A conta da poluição emitida por aviões e ônibus interestaduais e internacionais pode chegar mais cedo do que o esperado às passagens aéreas. Tramita na Câmara dos Deputados o Projeto de Lei 4748/24, que cria uma taxa sobre as emissões de carbono no transporte de passageiros — um imposto ambiental que, se aprovado, financiará desde a plantação de florestas até pesquisas para veículos elétricos.
Chamada de Taxa de Compensação de Emissões de Gases de Efeito Estufa (TCE-GEE), a cobrança será calculada com base na distância percorrida, no tipo de transporte (aéreo ou terrestre) e no volume estimado de poluentes liberados por quilômetro.
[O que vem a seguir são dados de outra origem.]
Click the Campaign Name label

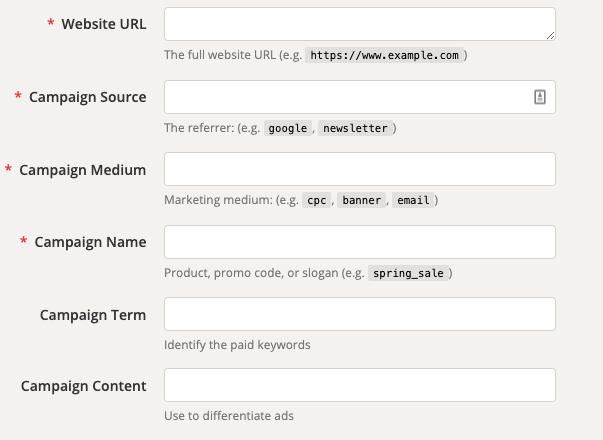pos(91,242)
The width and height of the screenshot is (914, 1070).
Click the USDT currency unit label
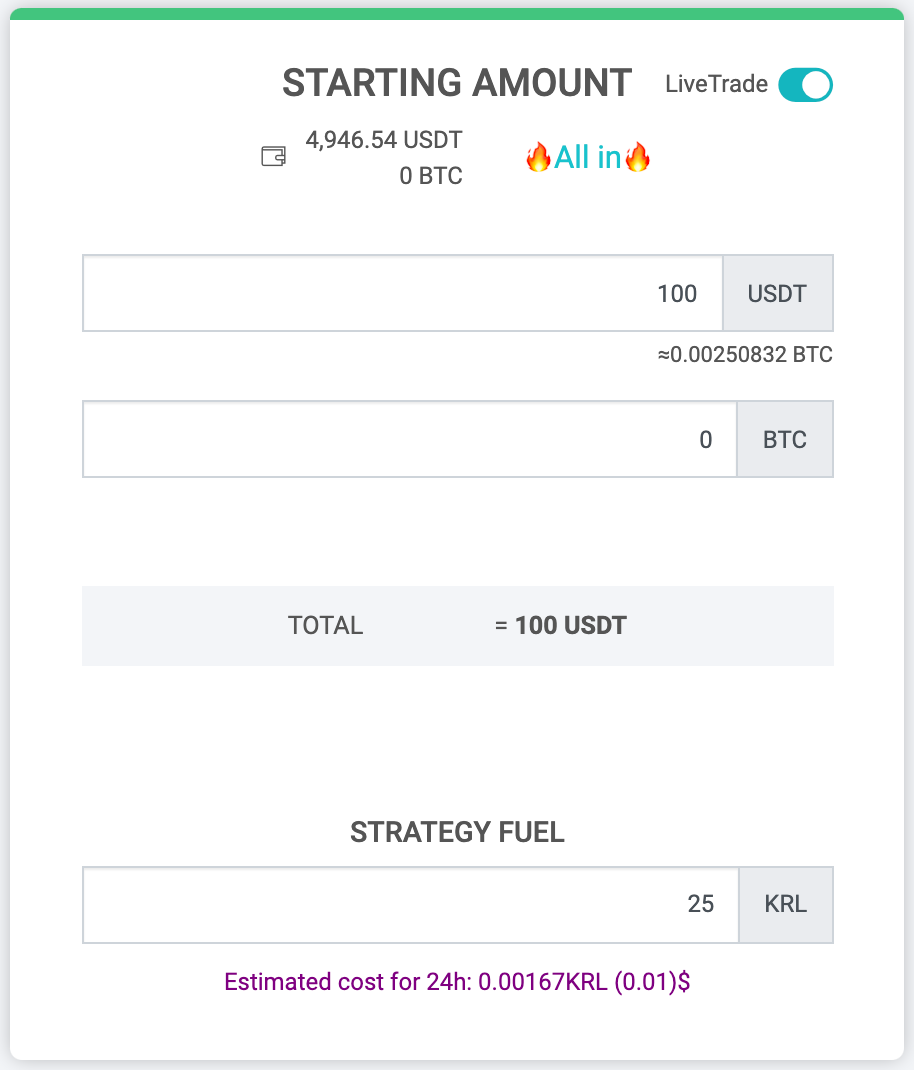(x=778, y=293)
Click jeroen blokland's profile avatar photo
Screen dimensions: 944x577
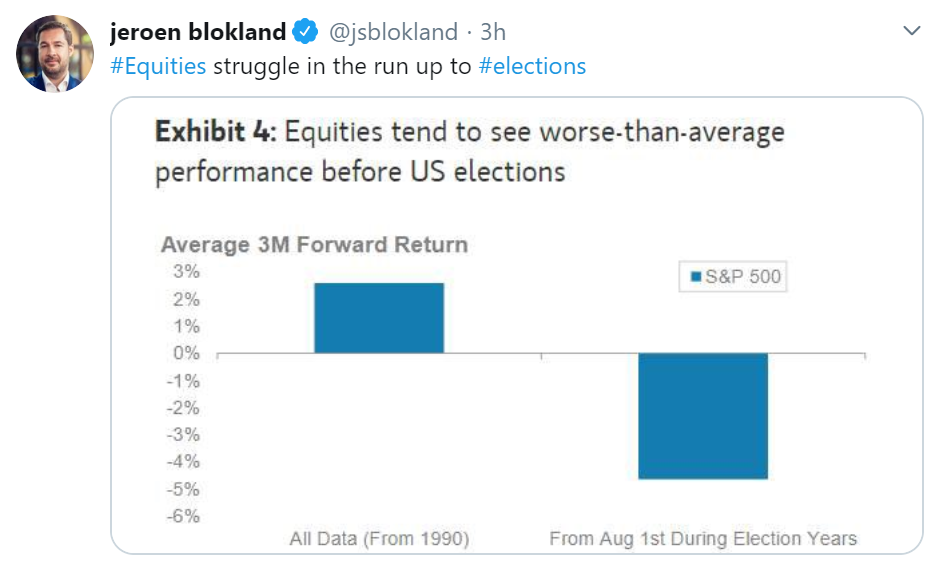click(x=54, y=54)
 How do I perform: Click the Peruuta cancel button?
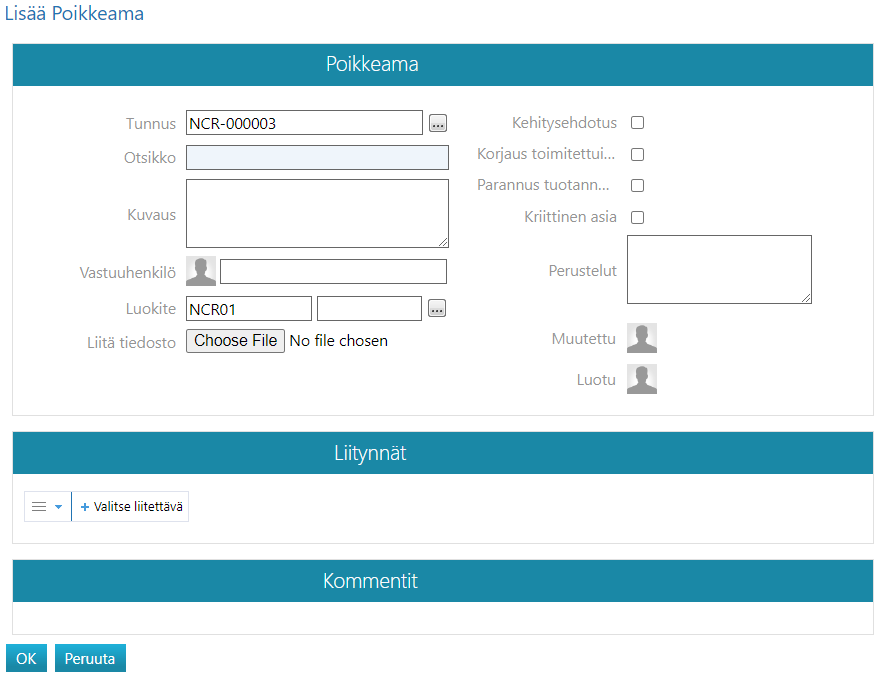[x=90, y=659]
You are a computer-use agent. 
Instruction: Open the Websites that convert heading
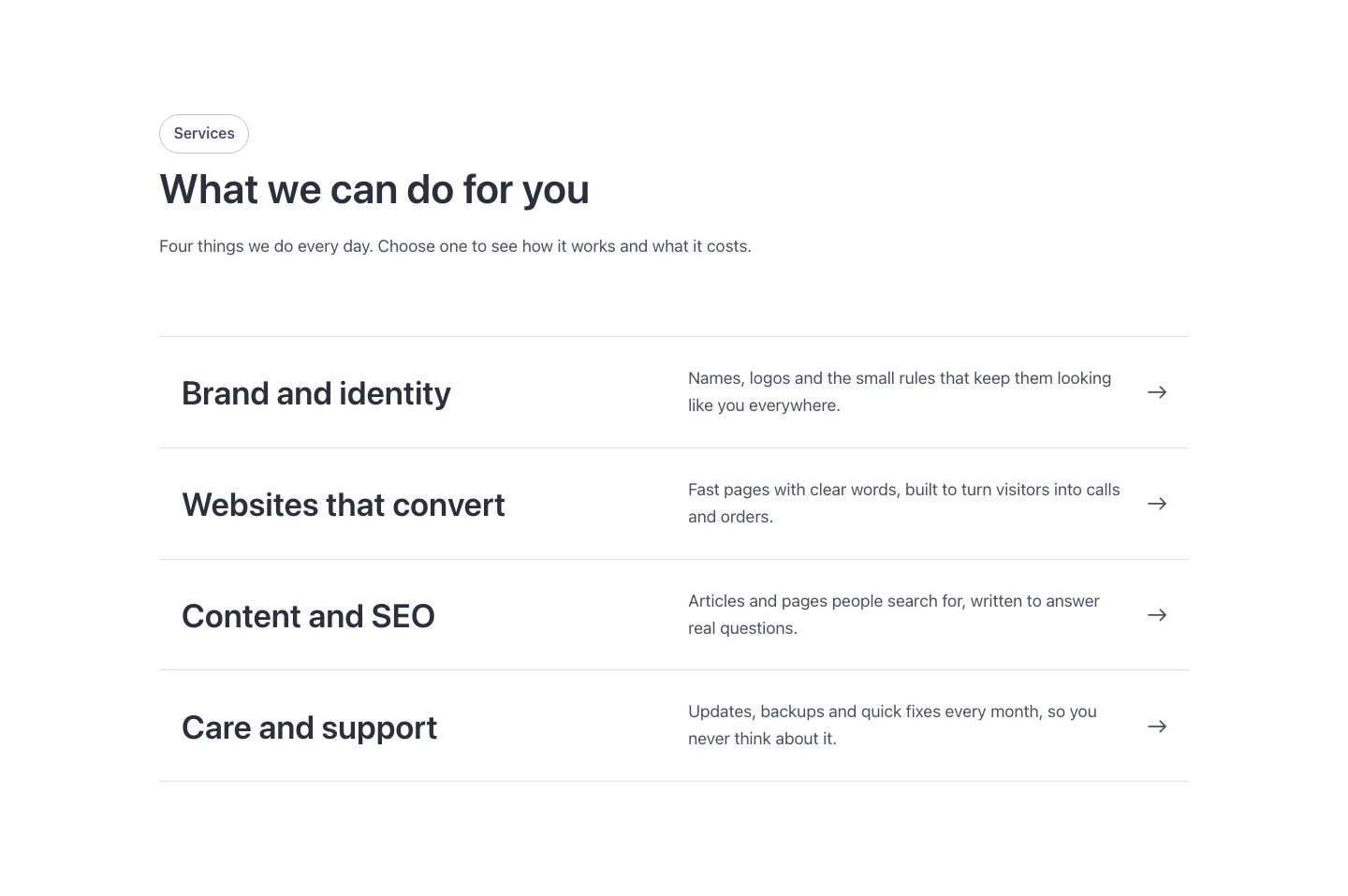click(343, 505)
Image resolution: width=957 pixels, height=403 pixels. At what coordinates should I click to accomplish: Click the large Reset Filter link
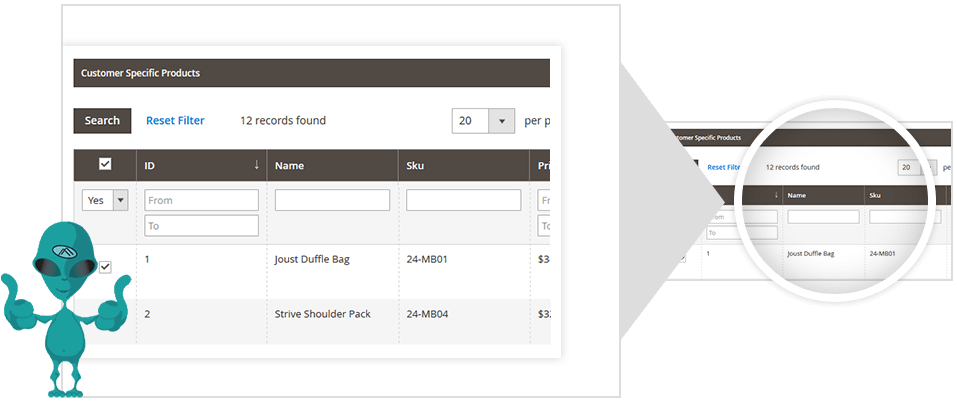point(175,121)
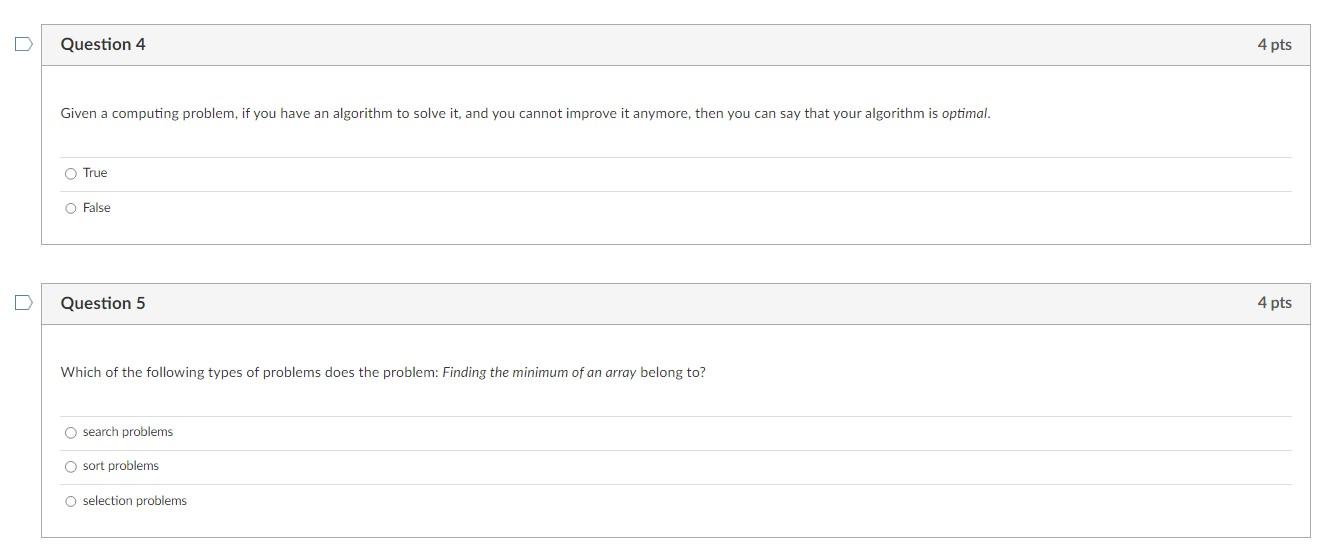
Task: Click the Question 4 prompt about algorithms
Action: click(526, 113)
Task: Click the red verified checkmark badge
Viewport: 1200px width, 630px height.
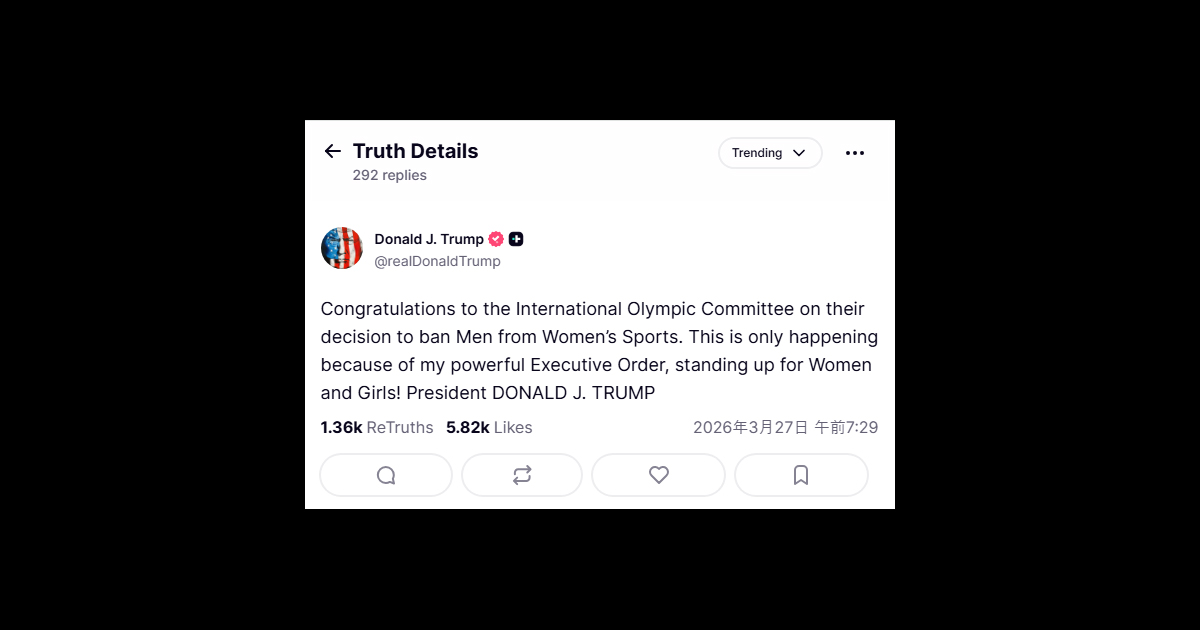Action: coord(496,239)
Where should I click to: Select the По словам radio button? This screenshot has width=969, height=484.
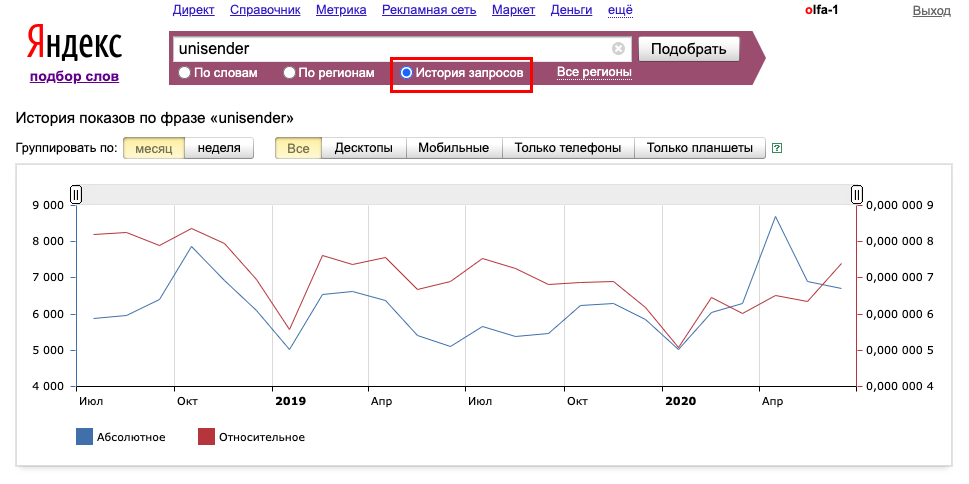(184, 73)
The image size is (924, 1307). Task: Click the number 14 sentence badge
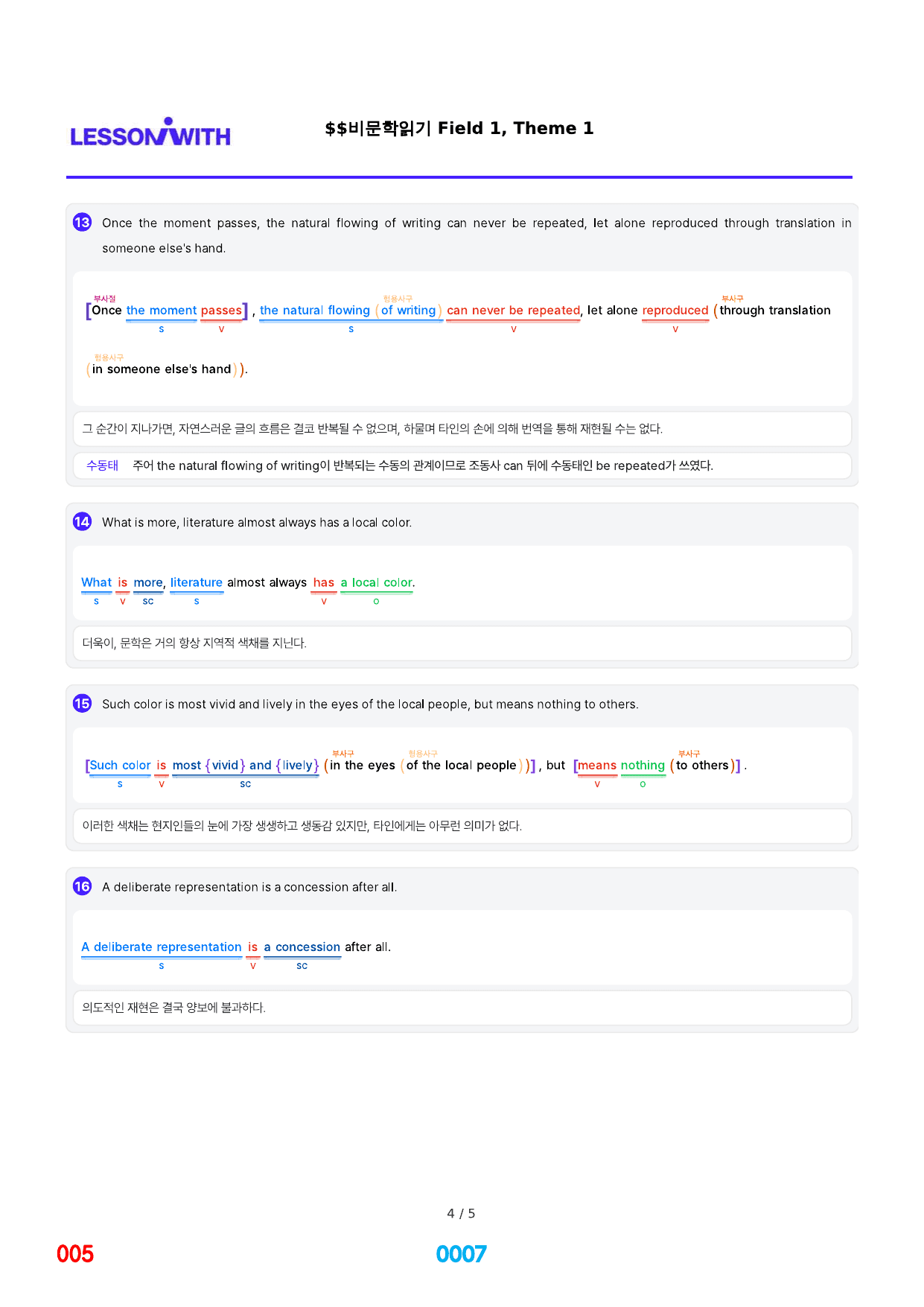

Passageiros em voos de resgate humanitário ou emergencial estarão isentos.
O dinheiro arrecadado irá para o Fundo Nacional de Compensação de Emissões (FNC-GEE), gerido pelos ministérios dos Transportes e da Agricultura. A verba poderá ser usada para reflorestar áreas degradadas, impulsionar sistemas agroflorestais e até financiar a transição para combustíveis limpos. Entre as prioridades estão a recuperação de matas nativas, o fomento à produção sustentável de madeira e celulose e campanhas de educação ambiental.
A proposta ainda precisa passar por cinco comissões na Câmara antes de seguir para o Senado. “Além de reduzir a pegada ecológica do setor, essa taxa pode modernizar nossa economia e alinhar o país às metas climáticas globais”, afirma o deputado Fausto Pinato (PP-SP).